** start of Page text **

• Quick note - the problem with Youtube videos not embedding on the forum appears to have been fixed, thanks to ZiprHead. If you do still see problems let me know.

Alex Tsakiris and the Skeptiko Podcast - CRITICAL LOOK AND OVERVIEW.

Cool. Which arguments?

Oh my, I disagree with so many of Alex's arguments! You should come over to the Skeptiko forum and get into them with me! (some of the the Skeptiko proponents hate when I invite JREFrs over so this is just for them! - you know you're reading this thread! :eek:)
 
Yeah, it's subtle. I don't really classify rhetorical devices under dishonesty. But really my point isn't much deeper here than I think Alex is sincere in his beliefs and presentation of them. Do I know for certain? No ,but having listened to most of his podcasts and argued with him quite a lot over on Skeptiko I have no reason to doubt him.
Some rhetorical devices can easily be classified as dishonest.
However I am not stating he is dishonest, although, as I stated, I would not claim that he is clearly honest in his approach - which' statement I made in the context of Alex's approach to his guests, not his beliefs or presentation of them.
Alex leaves no doubt about him believing ...... the stuff he believes ;)

...
Unfair ...
Yes, that sounds quite reasonable.

... sorry, back on the fraud again! ...
What do you mean?
 
Cool. Which arguments?
Oh my, I disagree with so many of Alex's arguments! You should come over to the Skeptiko forum and get into them with me! (some of the the Skeptiko proponents hate when I invite JREFrs over so this is just for them! - you know you're reading this thread! :eek:)

Perhaps I misinterpreted both statements with respect to concentrating on- and attacking Alex's arguments as his arguments with respect to the Dean Radin focused attention test.
Perhaps you meant to acknowledge implicitly that Alex has no arguments there and you wanted to move on to any other of Alex's arguments.

Am I correctly representing your position?
 
Last edited:
Some rhetorical devices can easily be classified as dishonest.
However I am not stating he is dishonest, although, as I stated, I would not claim that he is clearly honest in his approach - which' statement I made in the context of Alex's approach to his guests, not his beliefs or presentation of them.
Alex leaves no doubt about him believing ...... the stuff he believes ;)

Sure, I should have left out clearly and rather just said, based on being a longtime member of Skeptiko Alex has given me no reason to doubt that he sincerely believes what he is setting out. I agree it won't be as clear to someone with less experience dealing with Alex! So I think that brings us both to the same page here! (I hope)

What do you mean?

I just meant that I had been responding to the fraud allegation again.

Perhaps I misinterpreted both statements with respect to concentrating on- and attacking Alex's arguments as his arguments with respect to the Dean Radin focused attention test.

Sorry, I was referring to Alex' arguments in general. On his take on the quantum mechanics I don't get the sense that Alex has a good handle on it. Then again, most of us don't. I think some of us are better at recognizing that than others.

I would like to see some commentary on radin's experiment though.

perhaps you meant to acknowledge implicitly that Alex has no arguments there and you wanted to move on to any other of Alex's arguments.

No I was just talking in general.

Am I correctly representing your position?

** end of Page text **

Written instruction 1: Reproduce the records verbatim, from their first line up to and including the line that contains "Looking at the screenshot, I should [1098, 1064].".
The forum thread and the records were taken from separate, unrelated sources.

** start of Exercise inputs **

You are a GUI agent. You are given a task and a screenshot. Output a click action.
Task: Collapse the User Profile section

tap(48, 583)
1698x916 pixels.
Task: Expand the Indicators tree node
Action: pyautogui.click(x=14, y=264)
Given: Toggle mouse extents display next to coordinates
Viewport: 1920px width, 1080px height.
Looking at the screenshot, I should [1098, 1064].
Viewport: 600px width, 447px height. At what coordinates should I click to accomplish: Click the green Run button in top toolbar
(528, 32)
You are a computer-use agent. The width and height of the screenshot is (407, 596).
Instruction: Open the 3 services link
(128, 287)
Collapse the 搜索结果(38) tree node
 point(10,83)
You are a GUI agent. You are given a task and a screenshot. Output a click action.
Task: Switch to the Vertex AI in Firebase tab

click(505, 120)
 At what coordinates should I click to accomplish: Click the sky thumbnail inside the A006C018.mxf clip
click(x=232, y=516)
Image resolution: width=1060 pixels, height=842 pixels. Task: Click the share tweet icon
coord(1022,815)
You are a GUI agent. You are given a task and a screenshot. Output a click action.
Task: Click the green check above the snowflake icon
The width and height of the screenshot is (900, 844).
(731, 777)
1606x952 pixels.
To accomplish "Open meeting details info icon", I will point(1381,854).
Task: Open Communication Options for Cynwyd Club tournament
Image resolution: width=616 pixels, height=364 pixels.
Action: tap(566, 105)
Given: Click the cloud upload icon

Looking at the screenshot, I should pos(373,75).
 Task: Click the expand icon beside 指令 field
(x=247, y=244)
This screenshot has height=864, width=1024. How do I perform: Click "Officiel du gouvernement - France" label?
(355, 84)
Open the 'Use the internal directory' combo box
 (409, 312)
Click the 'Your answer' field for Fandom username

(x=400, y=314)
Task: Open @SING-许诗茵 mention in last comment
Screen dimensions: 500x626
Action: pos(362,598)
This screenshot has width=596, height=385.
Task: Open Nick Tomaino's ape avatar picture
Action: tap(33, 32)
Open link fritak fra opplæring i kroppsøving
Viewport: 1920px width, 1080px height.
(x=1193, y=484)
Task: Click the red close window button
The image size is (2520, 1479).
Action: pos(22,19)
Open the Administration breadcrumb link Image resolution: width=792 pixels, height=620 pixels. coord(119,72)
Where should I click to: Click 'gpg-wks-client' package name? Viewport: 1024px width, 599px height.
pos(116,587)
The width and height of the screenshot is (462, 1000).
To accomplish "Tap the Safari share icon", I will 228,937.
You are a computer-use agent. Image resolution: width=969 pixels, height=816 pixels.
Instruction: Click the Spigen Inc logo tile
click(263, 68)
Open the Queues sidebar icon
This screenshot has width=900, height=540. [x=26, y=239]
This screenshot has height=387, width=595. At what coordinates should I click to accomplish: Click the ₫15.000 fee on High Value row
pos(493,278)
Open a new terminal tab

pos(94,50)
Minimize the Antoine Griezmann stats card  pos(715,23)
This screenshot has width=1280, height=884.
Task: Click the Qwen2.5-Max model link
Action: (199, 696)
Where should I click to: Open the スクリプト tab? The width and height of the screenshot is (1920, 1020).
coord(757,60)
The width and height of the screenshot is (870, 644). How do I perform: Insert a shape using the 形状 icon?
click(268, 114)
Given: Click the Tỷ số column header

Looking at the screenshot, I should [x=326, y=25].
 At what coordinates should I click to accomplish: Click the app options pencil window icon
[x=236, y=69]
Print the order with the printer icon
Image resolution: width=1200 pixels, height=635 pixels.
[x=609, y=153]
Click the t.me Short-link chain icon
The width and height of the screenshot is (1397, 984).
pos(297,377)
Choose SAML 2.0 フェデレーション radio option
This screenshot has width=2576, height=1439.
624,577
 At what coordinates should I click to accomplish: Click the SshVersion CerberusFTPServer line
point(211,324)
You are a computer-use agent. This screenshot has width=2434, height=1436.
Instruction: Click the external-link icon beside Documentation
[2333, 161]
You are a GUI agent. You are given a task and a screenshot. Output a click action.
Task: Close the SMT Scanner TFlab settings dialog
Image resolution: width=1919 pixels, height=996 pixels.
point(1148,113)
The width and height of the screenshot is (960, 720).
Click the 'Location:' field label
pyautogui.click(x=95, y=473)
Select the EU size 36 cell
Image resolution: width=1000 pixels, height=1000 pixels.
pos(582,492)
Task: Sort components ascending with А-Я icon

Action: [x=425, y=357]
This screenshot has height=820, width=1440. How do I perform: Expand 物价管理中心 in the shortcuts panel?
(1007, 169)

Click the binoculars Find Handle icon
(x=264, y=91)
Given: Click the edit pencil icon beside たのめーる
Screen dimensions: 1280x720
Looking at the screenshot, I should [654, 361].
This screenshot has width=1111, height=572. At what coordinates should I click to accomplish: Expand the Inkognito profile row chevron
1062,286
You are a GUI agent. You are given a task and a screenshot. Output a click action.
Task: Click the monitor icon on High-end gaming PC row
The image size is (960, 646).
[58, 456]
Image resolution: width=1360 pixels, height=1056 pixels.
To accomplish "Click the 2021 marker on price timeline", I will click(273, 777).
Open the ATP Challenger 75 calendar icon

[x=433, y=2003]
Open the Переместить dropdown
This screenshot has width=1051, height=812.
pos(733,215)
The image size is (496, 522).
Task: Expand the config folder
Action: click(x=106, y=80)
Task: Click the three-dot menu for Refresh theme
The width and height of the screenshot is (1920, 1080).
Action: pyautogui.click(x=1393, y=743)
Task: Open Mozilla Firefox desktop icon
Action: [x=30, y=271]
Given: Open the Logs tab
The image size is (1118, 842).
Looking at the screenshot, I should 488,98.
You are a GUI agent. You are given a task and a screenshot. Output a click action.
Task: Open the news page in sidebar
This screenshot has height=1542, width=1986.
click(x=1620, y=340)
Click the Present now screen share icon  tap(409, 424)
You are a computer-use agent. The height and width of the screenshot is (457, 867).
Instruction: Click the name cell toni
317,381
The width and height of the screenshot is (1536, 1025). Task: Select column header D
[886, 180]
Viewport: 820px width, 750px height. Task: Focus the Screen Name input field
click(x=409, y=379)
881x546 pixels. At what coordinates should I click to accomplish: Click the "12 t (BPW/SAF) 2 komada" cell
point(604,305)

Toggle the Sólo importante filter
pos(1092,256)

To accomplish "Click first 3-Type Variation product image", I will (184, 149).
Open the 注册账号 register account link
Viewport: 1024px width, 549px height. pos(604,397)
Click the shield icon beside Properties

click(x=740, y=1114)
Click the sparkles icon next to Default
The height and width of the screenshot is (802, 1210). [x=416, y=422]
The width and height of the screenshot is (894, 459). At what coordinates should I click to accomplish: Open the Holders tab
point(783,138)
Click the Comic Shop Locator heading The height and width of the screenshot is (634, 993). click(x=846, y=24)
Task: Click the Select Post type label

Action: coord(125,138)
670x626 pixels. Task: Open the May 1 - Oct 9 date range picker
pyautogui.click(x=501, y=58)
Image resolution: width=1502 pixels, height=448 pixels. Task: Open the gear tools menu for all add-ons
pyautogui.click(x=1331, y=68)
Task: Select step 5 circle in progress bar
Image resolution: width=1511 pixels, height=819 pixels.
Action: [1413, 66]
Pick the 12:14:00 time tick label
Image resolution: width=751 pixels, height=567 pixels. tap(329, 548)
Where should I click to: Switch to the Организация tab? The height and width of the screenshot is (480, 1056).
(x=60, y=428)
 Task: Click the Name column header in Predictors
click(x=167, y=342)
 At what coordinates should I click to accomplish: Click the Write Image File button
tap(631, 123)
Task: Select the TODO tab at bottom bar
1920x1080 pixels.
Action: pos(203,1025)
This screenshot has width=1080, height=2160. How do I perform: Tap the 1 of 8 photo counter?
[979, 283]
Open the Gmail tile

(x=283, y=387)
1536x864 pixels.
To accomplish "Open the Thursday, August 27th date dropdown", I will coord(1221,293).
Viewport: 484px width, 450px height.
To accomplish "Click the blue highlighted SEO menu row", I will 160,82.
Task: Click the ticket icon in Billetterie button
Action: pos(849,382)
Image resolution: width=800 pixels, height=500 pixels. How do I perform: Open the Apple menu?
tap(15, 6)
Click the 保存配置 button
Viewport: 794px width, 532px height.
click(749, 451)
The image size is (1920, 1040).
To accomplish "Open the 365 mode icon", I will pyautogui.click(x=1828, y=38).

** end of Exercise inputs **

Written instruction 2:
Answer these questions using the forum thread:
(a) Who is credited with fixing the problem of YouTube videos not embedding on the forum?
(b) What kind of test is associated with Dean Radin?
(c) On what subject does the poster say Alex doesn't seem to have a good handle?

Task result 1:
You are a GUI agent. You are given a task and a screenshot. Output a click action.
Task: Collapse the User Profile section

tap(48, 583)
1698x916 pixels.
Task: Expand the Indicators tree node
Action: pyautogui.click(x=14, y=264)
Given: Toggle mouse extents display next to coordinates
Viewport: 1920px width, 1080px height.
Looking at the screenshot, I should [1098, 1064].

Task result 2:
(a) ZiprHead
(b) A focused attention test
(c) Quantum mechanics